◆ **Excerpted records**

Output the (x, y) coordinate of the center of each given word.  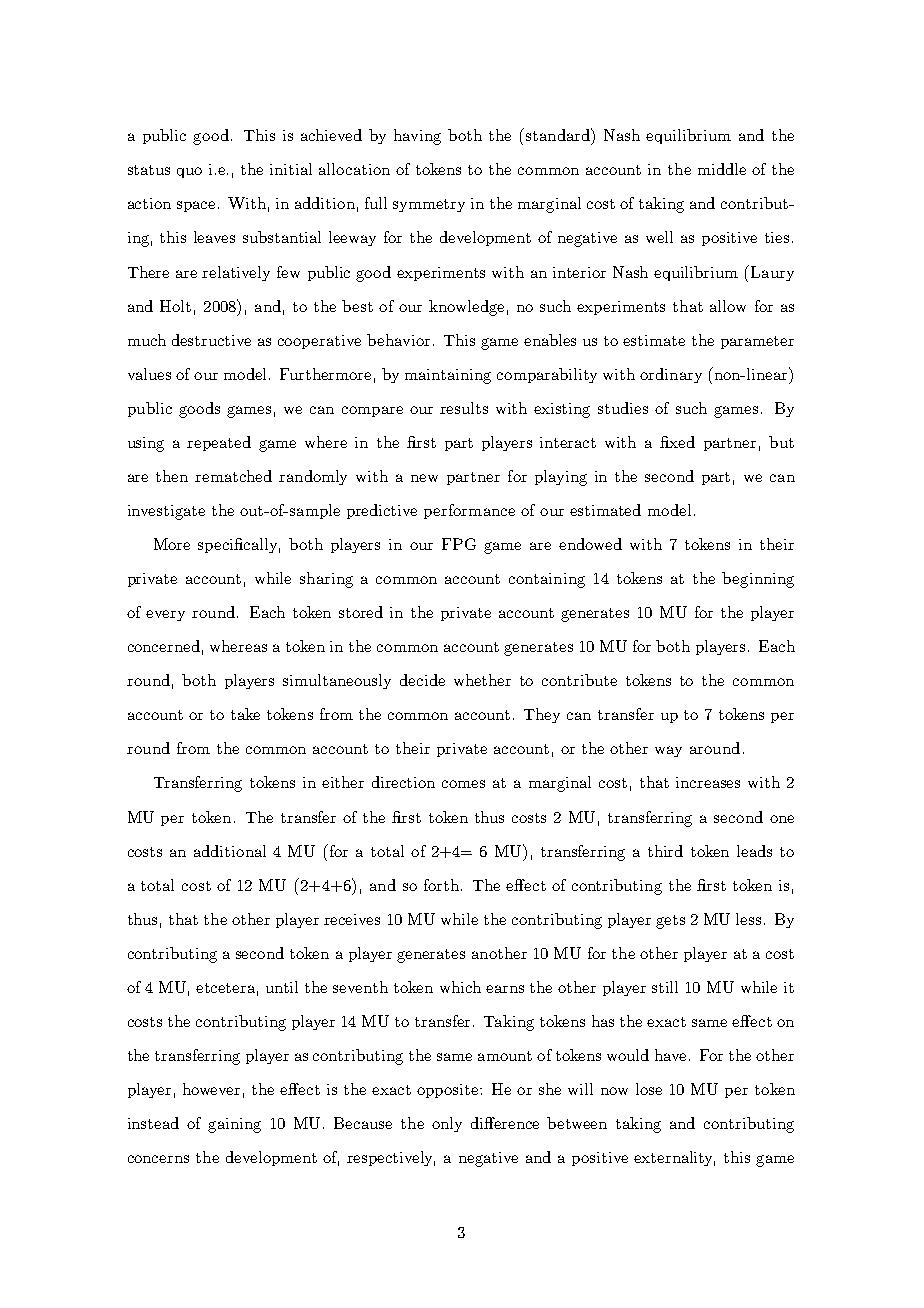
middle (722, 169)
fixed (677, 442)
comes (463, 784)
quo (189, 172)
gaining (234, 1125)
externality (674, 1158)
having (417, 137)
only (447, 1124)
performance (469, 511)
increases (708, 782)
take (245, 714)
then (172, 476)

◆ **Given problem**
Reproduce every line of the material above, including the request, and scale each coordinate in the answers by 1.4, rounding to the nearest whole number with halves rounded up. Leave the picture out of your reply.

◆ **Solved exercise**
Output the (x, y) coordinate of the center of each given word.  
middle (1011, 237)
fixed (948, 619)
comes (648, 1098)
quo (265, 241)
gaining (328, 1575)
externality (944, 1621)
having (584, 192)
only (626, 1574)
performance (657, 715)
increases (991, 1095)
take (343, 1000)
then (241, 666)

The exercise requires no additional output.